**COMPITO ASSEGNATO A:**
Estrai dai record ogni riga che contiene la parola "About".

**BRANO DI PARTENZA:**
Don Massimo Angelelli, responsabile della pastorale della salute della CEI spiega la relazione

Don Massimo Angelelli |  | pd Don Massimo Angelelli | | pd

‘Era cosa molto buona’ è stato il titolo della seconda edizione del convegno ‘Custodire le nostre terre. Salute, ambiente, lavoro’, promosso a Vicenza dalle Commissioni episcopali per il servizio della carità e la salute e per i problemi sociali e il lavoro, la giustizia e la pace in collaborazione con gli Uffici nazionali Cei per la pastorale della salute, e per i problemi sociali e il lavoro insieme a Caritas Italiana:

“Come garantire il lavoro per tutti? Come conciliare la necessità del lavoro a mantenere sano l’ambiente? Come preservare la salute di tutti, offrendo luoghi sicuri e cure adeguate? A questi interrogativi non è possibile rispondere in maniera semplicistica o attraverso slogan, occorrono serietà e impegno e, d’altra parte, è ferma convinzione che non si possa più tergiversare nel ricercare e trovare soluzioni”. Don Massimo Angelelli, responsabile della pastorale della salute della Cei, ha ribadito l’interesse della Chiesa per la salute e l’ambiente: “Salute, ambiente e lavoro non possono escludersi a vicenda, devono camminare assieme. Non è ambientalismo né ecologismo, è interesse di tutti”.

**COMPITO ASSEGNATO B:**
Nel brano sul convegno di Vicenza, che titolo ha avuto la seconda edizione?

(Record estratti)
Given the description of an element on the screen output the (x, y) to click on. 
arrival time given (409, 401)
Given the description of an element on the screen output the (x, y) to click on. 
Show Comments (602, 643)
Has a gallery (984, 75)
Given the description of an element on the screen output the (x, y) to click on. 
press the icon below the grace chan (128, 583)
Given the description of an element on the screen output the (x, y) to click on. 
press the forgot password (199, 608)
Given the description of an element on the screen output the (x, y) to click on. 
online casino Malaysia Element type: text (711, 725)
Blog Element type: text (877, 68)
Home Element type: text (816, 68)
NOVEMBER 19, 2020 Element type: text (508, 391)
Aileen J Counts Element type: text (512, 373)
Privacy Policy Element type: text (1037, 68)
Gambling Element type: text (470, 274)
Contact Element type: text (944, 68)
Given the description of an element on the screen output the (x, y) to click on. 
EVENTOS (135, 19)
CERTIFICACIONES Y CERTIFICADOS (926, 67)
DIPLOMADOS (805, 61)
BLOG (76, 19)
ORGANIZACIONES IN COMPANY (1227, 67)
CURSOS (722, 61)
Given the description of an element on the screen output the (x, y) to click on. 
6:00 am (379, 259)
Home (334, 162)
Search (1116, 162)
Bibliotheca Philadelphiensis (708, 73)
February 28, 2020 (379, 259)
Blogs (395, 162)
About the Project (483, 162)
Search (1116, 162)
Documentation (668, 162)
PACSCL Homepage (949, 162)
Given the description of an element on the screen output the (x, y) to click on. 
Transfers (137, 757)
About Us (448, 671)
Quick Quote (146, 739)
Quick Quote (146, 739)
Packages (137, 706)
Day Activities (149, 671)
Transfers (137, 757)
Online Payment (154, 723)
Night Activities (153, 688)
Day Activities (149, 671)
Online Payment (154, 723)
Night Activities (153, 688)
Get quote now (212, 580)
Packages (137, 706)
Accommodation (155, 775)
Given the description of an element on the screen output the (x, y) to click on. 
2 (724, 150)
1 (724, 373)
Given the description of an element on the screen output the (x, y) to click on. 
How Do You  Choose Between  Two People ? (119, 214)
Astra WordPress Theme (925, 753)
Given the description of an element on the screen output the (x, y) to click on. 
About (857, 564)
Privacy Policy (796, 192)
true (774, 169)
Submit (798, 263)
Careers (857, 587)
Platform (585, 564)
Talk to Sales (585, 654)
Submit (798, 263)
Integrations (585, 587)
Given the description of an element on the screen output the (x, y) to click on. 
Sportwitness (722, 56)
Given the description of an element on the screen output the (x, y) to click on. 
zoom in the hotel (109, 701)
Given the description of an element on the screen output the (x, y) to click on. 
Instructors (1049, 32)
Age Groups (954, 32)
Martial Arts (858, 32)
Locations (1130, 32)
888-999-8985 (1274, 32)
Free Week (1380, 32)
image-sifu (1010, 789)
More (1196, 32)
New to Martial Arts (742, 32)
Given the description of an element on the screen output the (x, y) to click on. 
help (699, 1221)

**RISULTATO A:**
About the Project (483, 162)
About Us (448, 671)
About (857, 564)

**RISULTATO B:**
Era cosa molto buona